All you need to do to stop the siphon is drill a small hole in the return pipe or Loc line in the tank. Not a big deal. Really, you should stick to what you invision your tank should or will be,seams your doubting every step of your build. You've got lots of experience trust yourself you'll enjoy it much more.
All you need to do to stop the siphon is drill a small hole in the return pipe or Loc line in the tank. Not a big deal. Really, you should stick to what you invision your tank should or will be,seams your doubting every step of your build. You've got lots of experience trust yourself you'll enjoy it much more.
NEVER EVER rely on drilled holes. Just like a check valve they require cleaning and maintenance and will still eventually fail, almost guaranteed.
All it takes is a piece of algae, a snail, a small fish, an anemone, some food etc, to cover the hole and you are done.
The ONLY reliable method of backflow prevention is the simplest form known to man, requires zero maintenance or cleaning and cannot fail ever. An air gap. Leave the return close to the surface so with only a small, very easily calculated backsiphonage until the return is exposed to atmosphere the siphon breaks and the flow stops. no guessing and you can sleep soundly at night. We all know water cannot jump uphill so it cannot fail.

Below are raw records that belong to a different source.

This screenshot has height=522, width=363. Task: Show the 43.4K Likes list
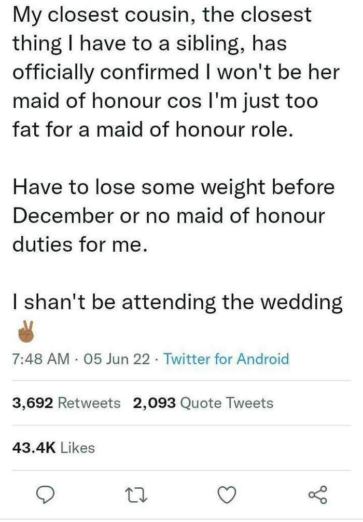(53, 447)

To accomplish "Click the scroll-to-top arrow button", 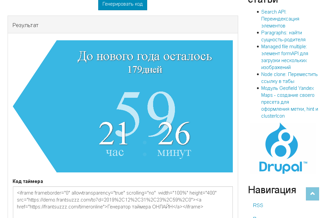I will [x=312, y=194].
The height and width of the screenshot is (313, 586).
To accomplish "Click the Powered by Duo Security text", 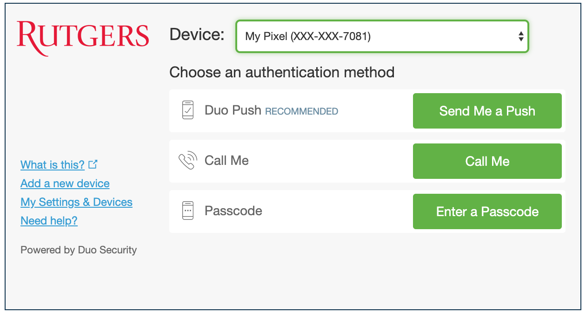I will coord(78,250).
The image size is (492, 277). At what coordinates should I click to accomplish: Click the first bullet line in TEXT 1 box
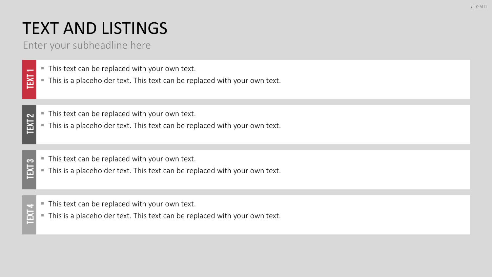(122, 69)
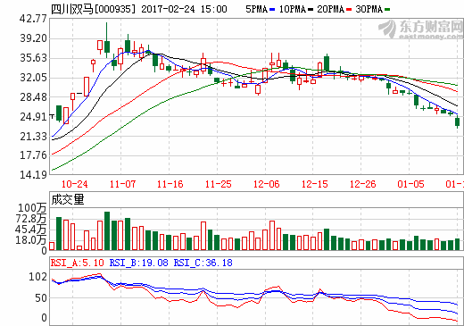Viewport: 464px width, 326px height.
Task: Click the RSI_A:5.10 indicator label
Action: [77, 263]
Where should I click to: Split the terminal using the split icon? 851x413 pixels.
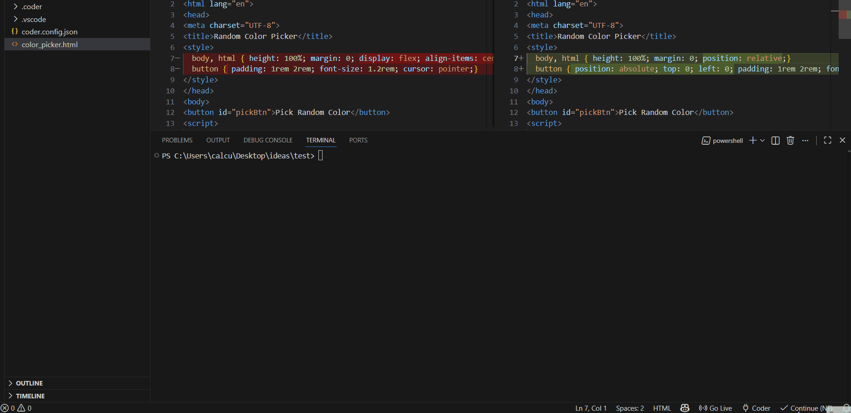(775, 140)
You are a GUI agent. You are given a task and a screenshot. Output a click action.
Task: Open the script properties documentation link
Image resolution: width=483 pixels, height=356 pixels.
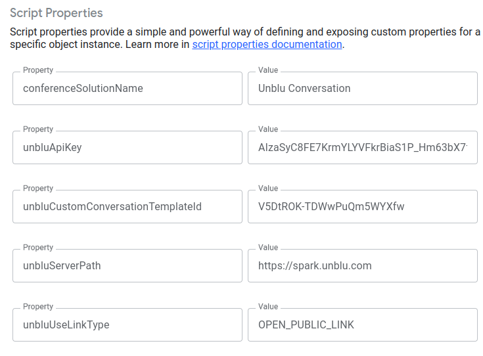[x=267, y=45]
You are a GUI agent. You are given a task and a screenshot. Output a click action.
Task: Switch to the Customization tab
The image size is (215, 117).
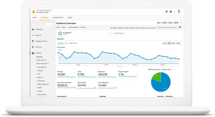(58, 18)
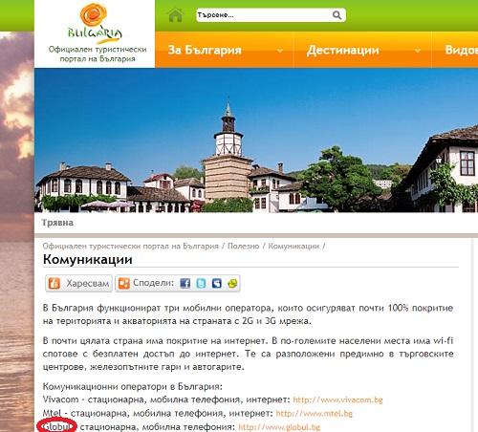Open the mtel.bg link

(x=315, y=413)
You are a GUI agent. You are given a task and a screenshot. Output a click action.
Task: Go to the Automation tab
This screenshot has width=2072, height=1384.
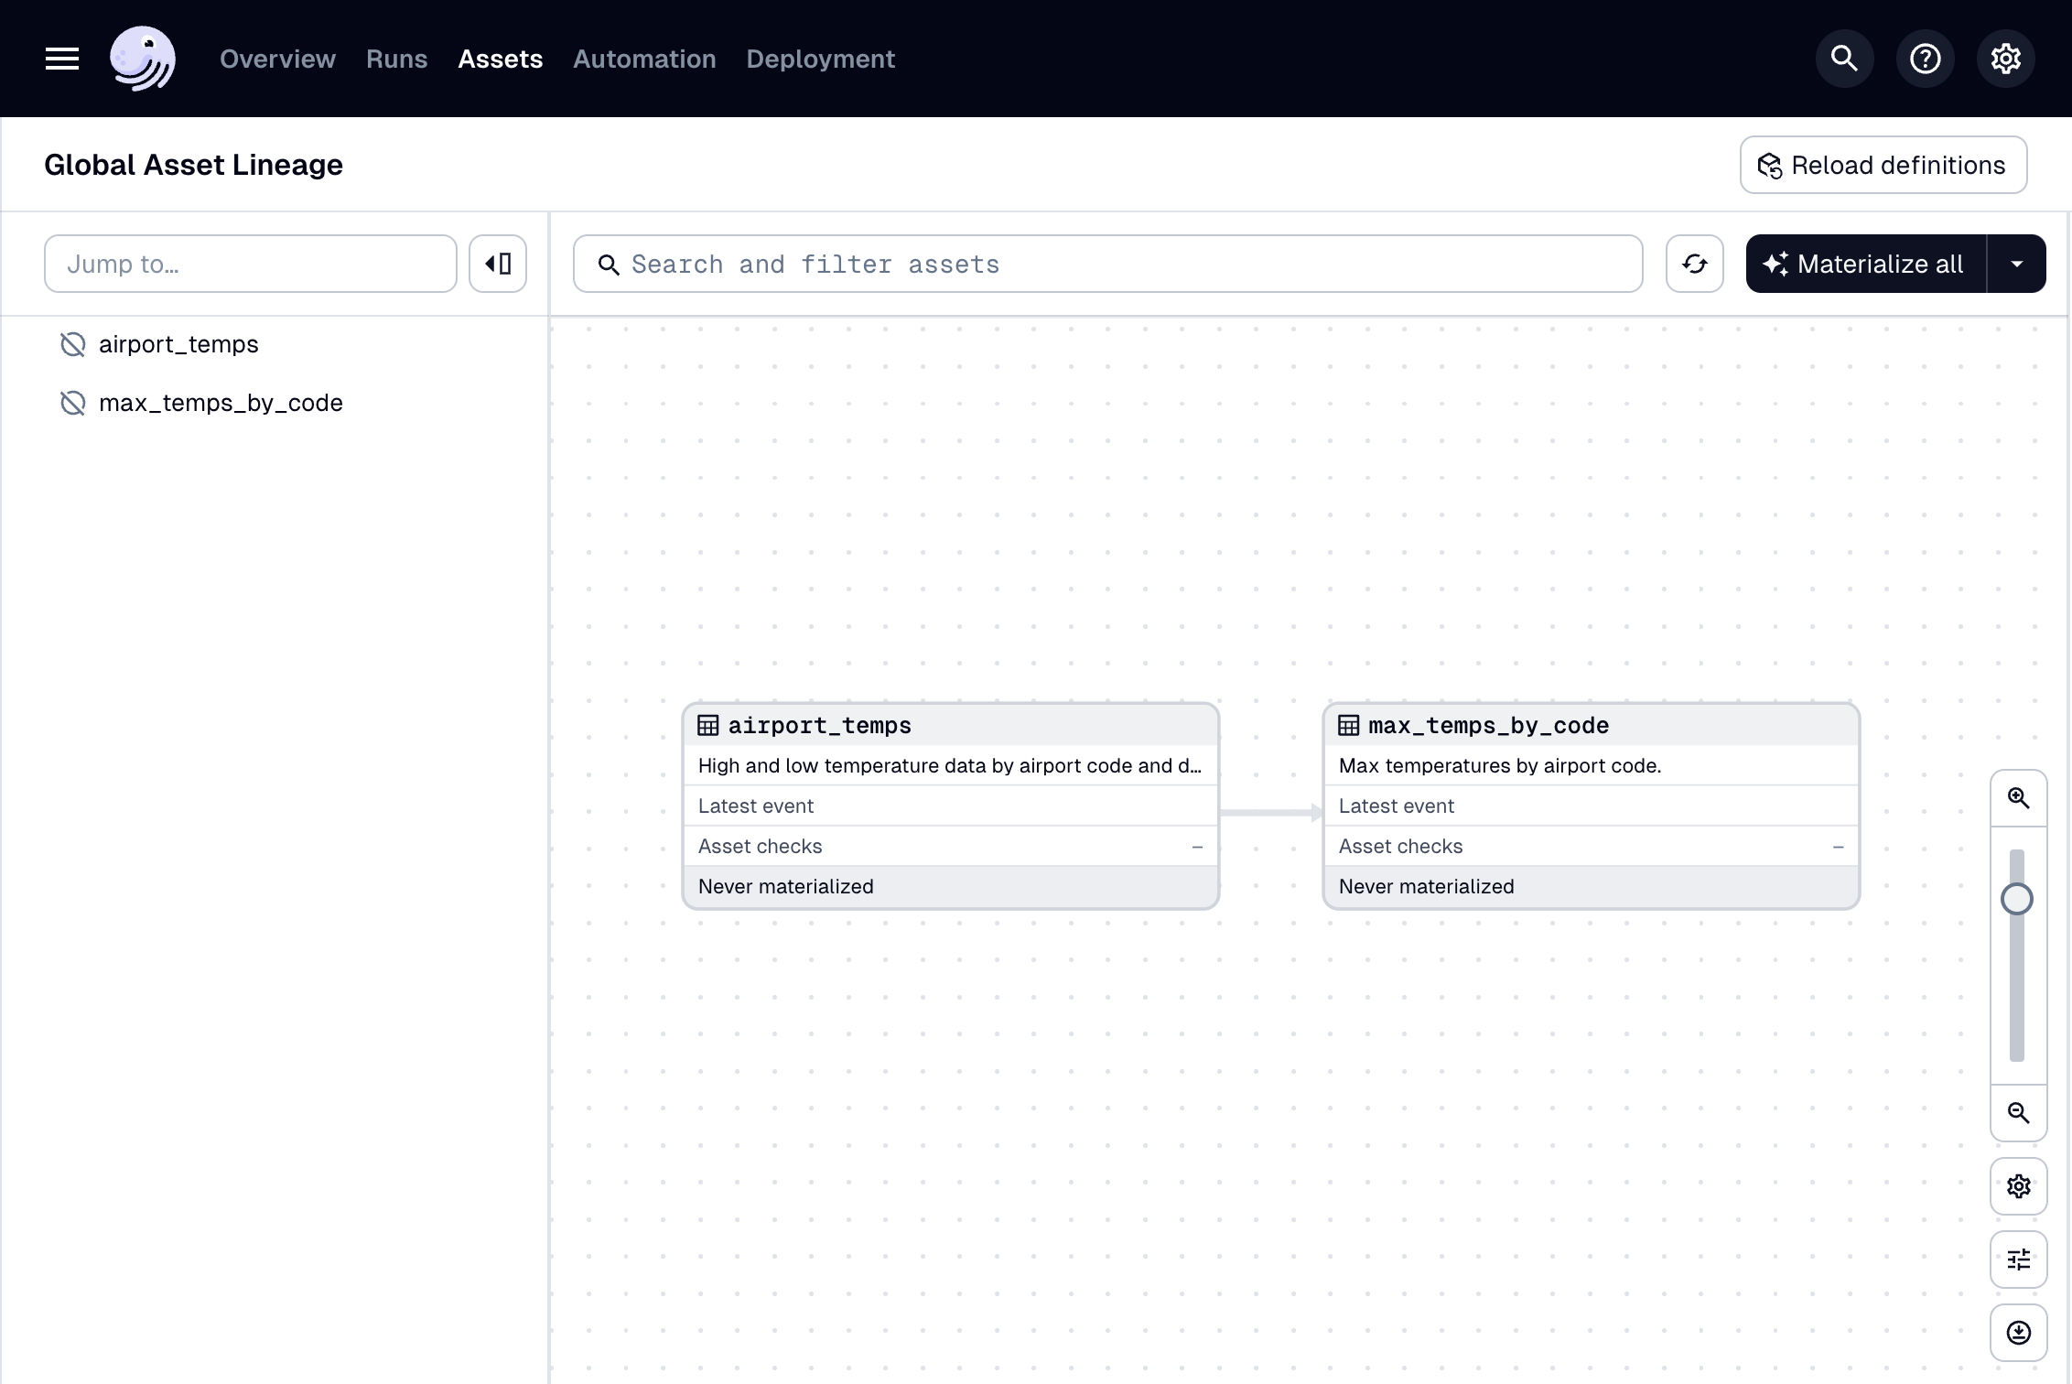pos(644,59)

In my case with a 100G display I siphon 3.5 gallons to my 30G sump before the siphon breaks. It is as simple as length x width x the 3/4" or 1" or whatever you are comfortable with divided by 231. Mine is 18" x 60" x 3/4" before the dual returns are exposed and it cannot drop aqny further than that and it cannot fail, simple as can be and no cleaning or sleepless nights wondering if I am going to have a flood when the power goes out.

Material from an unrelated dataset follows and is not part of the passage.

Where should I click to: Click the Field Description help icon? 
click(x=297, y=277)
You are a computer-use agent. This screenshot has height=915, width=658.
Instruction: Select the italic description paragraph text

Well...you can't end it like that Jamie... You need to mention the one bad hole and any advice to others attempting to drill their own tank.
Dang I'm all over the place with this build-lol. What happened was that at the end of drilling the first hole the drill stopped abruptly which is what I believed caused it to crack.
I started drilling on #3 as the bit wouldn't rotate on #1 . But I never turned it down like I should I have once the groove was established.
I don't know if I'm explaining this right-lol.